*WORK TO BE COMPLETED:* Transcribe the entries below exactly as they appear.
━━━ INPUT MATERIAL ━━━
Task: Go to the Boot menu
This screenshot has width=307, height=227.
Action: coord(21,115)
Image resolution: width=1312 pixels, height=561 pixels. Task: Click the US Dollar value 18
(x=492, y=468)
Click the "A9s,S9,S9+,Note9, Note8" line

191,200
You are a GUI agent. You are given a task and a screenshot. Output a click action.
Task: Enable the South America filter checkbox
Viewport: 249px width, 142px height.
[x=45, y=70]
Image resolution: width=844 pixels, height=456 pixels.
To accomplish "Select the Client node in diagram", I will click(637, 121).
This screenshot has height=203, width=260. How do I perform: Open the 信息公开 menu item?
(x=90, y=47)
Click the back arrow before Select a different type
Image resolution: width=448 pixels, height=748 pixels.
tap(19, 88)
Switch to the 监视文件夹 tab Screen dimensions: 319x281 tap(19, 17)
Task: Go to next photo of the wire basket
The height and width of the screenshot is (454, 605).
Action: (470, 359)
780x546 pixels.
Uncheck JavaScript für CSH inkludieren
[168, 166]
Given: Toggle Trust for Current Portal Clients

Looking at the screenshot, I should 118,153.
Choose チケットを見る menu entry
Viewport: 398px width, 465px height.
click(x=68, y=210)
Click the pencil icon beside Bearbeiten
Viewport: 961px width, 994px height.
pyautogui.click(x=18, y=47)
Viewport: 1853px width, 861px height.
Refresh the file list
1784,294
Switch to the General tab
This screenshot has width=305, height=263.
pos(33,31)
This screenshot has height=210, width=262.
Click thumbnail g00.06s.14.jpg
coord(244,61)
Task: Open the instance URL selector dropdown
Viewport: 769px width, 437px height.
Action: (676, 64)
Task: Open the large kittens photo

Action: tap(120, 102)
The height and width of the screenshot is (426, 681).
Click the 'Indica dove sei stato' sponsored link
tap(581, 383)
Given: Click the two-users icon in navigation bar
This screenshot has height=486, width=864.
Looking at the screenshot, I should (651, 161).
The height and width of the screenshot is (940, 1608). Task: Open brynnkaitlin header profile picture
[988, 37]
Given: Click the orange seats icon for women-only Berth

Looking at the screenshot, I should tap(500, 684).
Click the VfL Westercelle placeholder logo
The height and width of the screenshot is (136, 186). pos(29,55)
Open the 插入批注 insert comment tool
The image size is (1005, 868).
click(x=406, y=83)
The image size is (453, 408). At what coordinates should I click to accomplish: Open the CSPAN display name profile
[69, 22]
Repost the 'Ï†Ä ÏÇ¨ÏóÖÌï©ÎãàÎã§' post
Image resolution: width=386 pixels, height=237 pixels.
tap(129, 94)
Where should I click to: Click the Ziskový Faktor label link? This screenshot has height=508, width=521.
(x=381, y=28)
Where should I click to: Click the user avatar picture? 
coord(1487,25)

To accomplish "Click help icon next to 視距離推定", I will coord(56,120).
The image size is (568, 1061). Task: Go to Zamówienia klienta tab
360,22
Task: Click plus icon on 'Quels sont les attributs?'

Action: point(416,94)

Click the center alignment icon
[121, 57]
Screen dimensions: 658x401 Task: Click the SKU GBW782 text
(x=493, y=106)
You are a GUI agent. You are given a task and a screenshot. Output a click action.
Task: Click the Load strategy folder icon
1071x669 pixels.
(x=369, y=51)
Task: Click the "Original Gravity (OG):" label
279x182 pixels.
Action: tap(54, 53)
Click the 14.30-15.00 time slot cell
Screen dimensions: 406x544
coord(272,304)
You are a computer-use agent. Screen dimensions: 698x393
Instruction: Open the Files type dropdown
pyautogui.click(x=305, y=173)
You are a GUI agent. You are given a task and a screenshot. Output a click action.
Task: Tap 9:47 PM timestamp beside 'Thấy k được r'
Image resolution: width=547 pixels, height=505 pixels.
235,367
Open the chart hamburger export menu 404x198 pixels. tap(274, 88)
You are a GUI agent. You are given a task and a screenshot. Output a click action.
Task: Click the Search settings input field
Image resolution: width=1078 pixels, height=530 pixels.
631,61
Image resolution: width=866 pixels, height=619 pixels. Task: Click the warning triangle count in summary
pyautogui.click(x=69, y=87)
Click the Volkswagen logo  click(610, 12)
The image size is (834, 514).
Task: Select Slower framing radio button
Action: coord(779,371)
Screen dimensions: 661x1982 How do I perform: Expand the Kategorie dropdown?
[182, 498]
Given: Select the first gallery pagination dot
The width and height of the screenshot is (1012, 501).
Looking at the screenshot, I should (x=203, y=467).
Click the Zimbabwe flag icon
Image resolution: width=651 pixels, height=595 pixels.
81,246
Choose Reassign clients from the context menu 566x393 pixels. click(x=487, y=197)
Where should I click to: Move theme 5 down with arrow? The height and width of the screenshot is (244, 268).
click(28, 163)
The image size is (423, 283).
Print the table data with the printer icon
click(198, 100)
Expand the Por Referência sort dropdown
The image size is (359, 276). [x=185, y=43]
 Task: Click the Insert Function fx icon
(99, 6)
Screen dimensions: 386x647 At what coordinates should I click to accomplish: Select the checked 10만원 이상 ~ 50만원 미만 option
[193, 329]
━━━
*TASK RESPONSE:*
Task: Go to the Boot menu
This screenshot has width=307, height=227.
Action: coord(21,115)
Image resolution: width=1312 pixels, height=561 pixels. Task: Click the US Dollar value 18
(x=492, y=468)
Click the "A9s,S9,S9+,Note9, Note8" line

191,200
You are a GUI agent. You are given a task and a screenshot. Output a click action.
Task: Enable the South America filter checkbox
Viewport: 249px width, 142px height.
[x=45, y=70]
Image resolution: width=844 pixels, height=456 pixels.
To accomplish "Select the Client node in diagram", I will click(637, 121).
This screenshot has height=203, width=260. How do I perform: Open the 信息公开 menu item?
(x=90, y=47)
Click the back arrow before Select a different type
Image resolution: width=448 pixels, height=748 pixels.
tap(19, 88)
Switch to the 监视文件夹 tab Screen dimensions: 319x281 tap(19, 17)
Task: Go to next photo of the wire basket
The height and width of the screenshot is (454, 605).
Action: (470, 359)
780x546 pixels.
Uncheck JavaScript für CSH inkludieren
[168, 166]
Given: Toggle Trust for Current Portal Clients

Looking at the screenshot, I should 118,153.
Choose チケットを見る menu entry
Viewport: 398px width, 465px height.
click(x=68, y=210)
Click the pencil icon beside Bearbeiten
Viewport: 961px width, 994px height.
pyautogui.click(x=18, y=47)
Viewport: 1853px width, 861px height.
Refresh the file list
1784,294
Switch to the General tab
This screenshot has width=305, height=263.
pos(33,31)
This screenshot has height=210, width=262.
Click thumbnail g00.06s.14.jpg
coord(244,61)
Task: Open the instance URL selector dropdown
Viewport: 769px width, 437px height.
Action: (676, 64)
Task: Open the large kittens photo

Action: tap(120, 102)
The height and width of the screenshot is (426, 681).
Click the 'Indica dove sei stato' sponsored link
tap(581, 383)
Given: Click the two-users icon in navigation bar
This screenshot has height=486, width=864.
Looking at the screenshot, I should (651, 161).
The height and width of the screenshot is (940, 1608). Task: Open brynnkaitlin header profile picture
[988, 37]
Given: Click the orange seats icon for women-only Berth

Looking at the screenshot, I should tap(500, 684).
Click the VfL Westercelle placeholder logo
The height and width of the screenshot is (136, 186). pos(29,55)
Open the 插入批注 insert comment tool
The image size is (1005, 868).
click(x=406, y=83)
The image size is (453, 408). At what coordinates should I click to accomplish: Open the CSPAN display name profile
[69, 22]
Repost the 'Ï†Ä ÏÇ¨ÏóÖÌï©ÎãàÎã§' post
Image resolution: width=386 pixels, height=237 pixels.
tap(129, 94)
Where should I click to: Click the Ziskový Faktor label link? This screenshot has height=508, width=521.
(x=381, y=28)
Where should I click to: Click the user avatar picture? 
coord(1487,25)

To accomplish "Click help icon next to 視距離推定", I will coord(56,120).
The image size is (568, 1061). Task: Go to Zamówienia klienta tab
360,22
Task: Click plus icon on 'Quels sont les attributs?'

Action: point(416,94)

Click the center alignment icon
[121, 57]
Screen dimensions: 658x401 Task: Click the SKU GBW782 text
(x=493, y=106)
You are a GUI agent. You are given a task and a screenshot. Output a click action.
Task: Click the Load strategy folder icon
1071x669 pixels.
(x=369, y=51)
Task: Click the "Original Gravity (OG):" label
279x182 pixels.
Action: tap(54, 53)
Click the 14.30-15.00 time slot cell
Screen dimensions: 406x544
coord(272,304)
You are a computer-use agent. Screen dimensions: 698x393
Instruction: Open the Files type dropdown
pyautogui.click(x=305, y=173)
You are a GUI agent. You are given a task and a screenshot. Output a click action.
Task: Tap 9:47 PM timestamp beside 'Thấy k được r'
Image resolution: width=547 pixels, height=505 pixels.
235,367
Open the chart hamburger export menu 404x198 pixels. tap(274, 88)
You are a GUI agent. You are given a task and a screenshot. Output a click action.
Task: Click the Search settings input field
Image resolution: width=1078 pixels, height=530 pixels.
631,61
Image resolution: width=866 pixels, height=619 pixels. Task: Click the warning triangle count in summary
pyautogui.click(x=69, y=87)
Click the Volkswagen logo  click(610, 12)
The image size is (834, 514).
Task: Select Slower framing radio button
Action: coord(779,371)
Screen dimensions: 661x1982 How do I perform: Expand the Kategorie dropdown?
[182, 498]
Given: Select the first gallery pagination dot
The width and height of the screenshot is (1012, 501).
Looking at the screenshot, I should (x=203, y=467).
Click the Zimbabwe flag icon
Image resolution: width=651 pixels, height=595 pixels.
81,246
Choose Reassign clients from the context menu 566x393 pixels. click(x=487, y=197)
Where should I click to: Move theme 5 down with arrow? The height and width of the screenshot is (244, 268).
click(28, 163)
The image size is (423, 283).
Print the table data with the printer icon
click(198, 100)
Expand the Por Referência sort dropdown
The image size is (359, 276). [x=185, y=43]
 Task: Click the Insert Function fx icon
(99, 6)
Screen dimensions: 386x647 At what coordinates should I click to accomplish: Select the checked 10만원 이상 ~ 50만원 미만 option
[193, 329]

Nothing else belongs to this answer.